At this week’s Board of Aldermen meeting, Mayor Robyn Tannehill said that there are no plans to move the Confederate monument from the center of the Square unless the Lafayette County Board of Supervisors reconsiders and offers to discuss the issue of whether or not the monument sits on city property.
Oxford City Attorney Pope Mallette presented months of research regarding the ownership of the land on which the Confederate monument sits, but he said the city’s findings yielded no definitive answer.
The board voted 4-3 against opening a lawsuit against the Lafayette County Board of Supervisors to declare the area as the city’s property. Tannehill said a lawsuit would have caused irreversible damage between the two boards and the entire community would suffer from the rift.
“The intention of the Board of Aldermen at this time is to move forward and address other important issues in our community, but will remain committed to discussing this issue with the Board of Supervisors in the event they reconsider,” Tannehill said. “Further discussion of this issue without the involvement of the Board of Supervisors would be unproductive and not entertained by the Board of Aldermen.”
On July 29, the city sent a letter to the county requesting a meeting to discuss the property issue, either an informal meeting between a few representatives from each board or a formal meeting with all members of each board in attendance, according to Tannehill’s statement. She said the letter went unanswered.

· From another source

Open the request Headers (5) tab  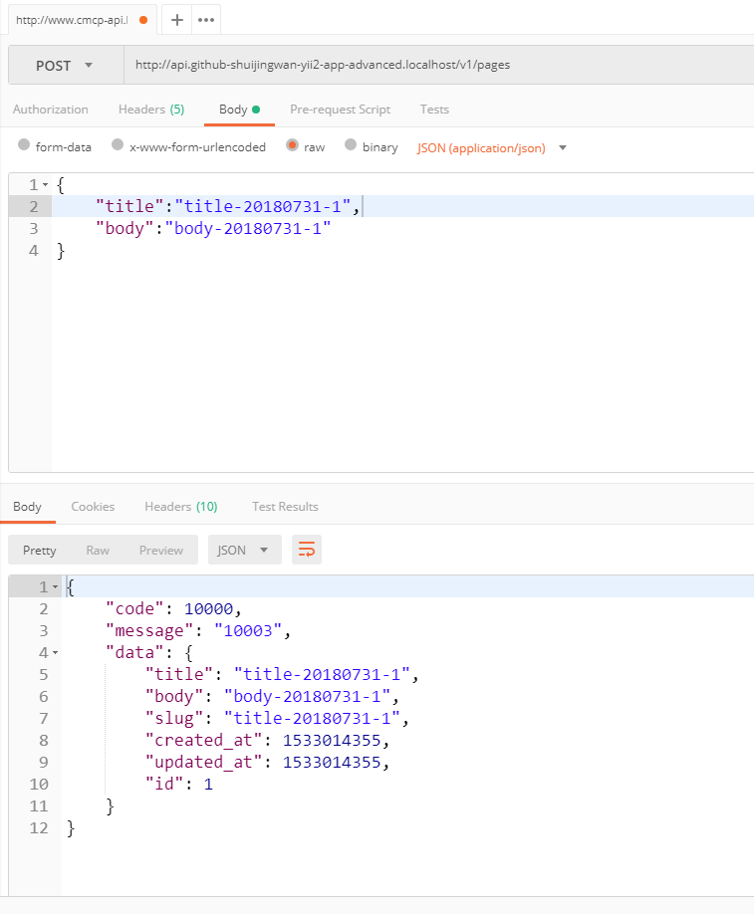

After the city sent a second letter on August 18, detailing some of the city’s research and again requesting to meet, the Board of Supervisors informed the Board of Aldermen that they did not wish to discuss the property issue.

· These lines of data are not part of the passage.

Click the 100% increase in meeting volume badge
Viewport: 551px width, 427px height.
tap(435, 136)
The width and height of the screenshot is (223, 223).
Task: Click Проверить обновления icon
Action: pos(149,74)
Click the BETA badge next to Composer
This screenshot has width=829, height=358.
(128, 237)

Tannehill said this process left the Board of Aldermen with no option but to conclude that there is no definitive answer and to move on to other issues.
“I believe the majority of the Board of Aldermen would support moving the monument to an alternate location had it been conclusively determined that it was on city property,” Tannehill said.
In her statement, Tannehill noted that the property issue was not instigated by the Board of Aldermen, but in response to citizen inquiries. An online petition to relocate the monument has 13,640 signatures.
“It is unjust and cruel for this town to ask its tax-paying Black residents (and their non-Black allies) to observe and confront this racist symbolism in their day to day lives,” Amy McDowell wrote as her reason for signing the petition. “We have to look at this thing on our way to work, on our way to church, on our way to school, on our way to dinner with friends. Get it out of here.”
The Board of Aldermen passed a motion confirming that Tannehill’s statement accurately reflects the position of the board and the process that unfolded surrounding the property issue.
Alderman Kesha Howell Atkinson made a second motion to confirm the Board of Alderman would have supported moving the monument to an alternate location had it been determined that it sits on city property.
Alderman Janice Antonow noted that Atkinson’s motion would clarify the board’s position to Oxford residents. The board discussed whether or not the motion was based on a hypothetical, then voted 4-3 to table the motion and moved on.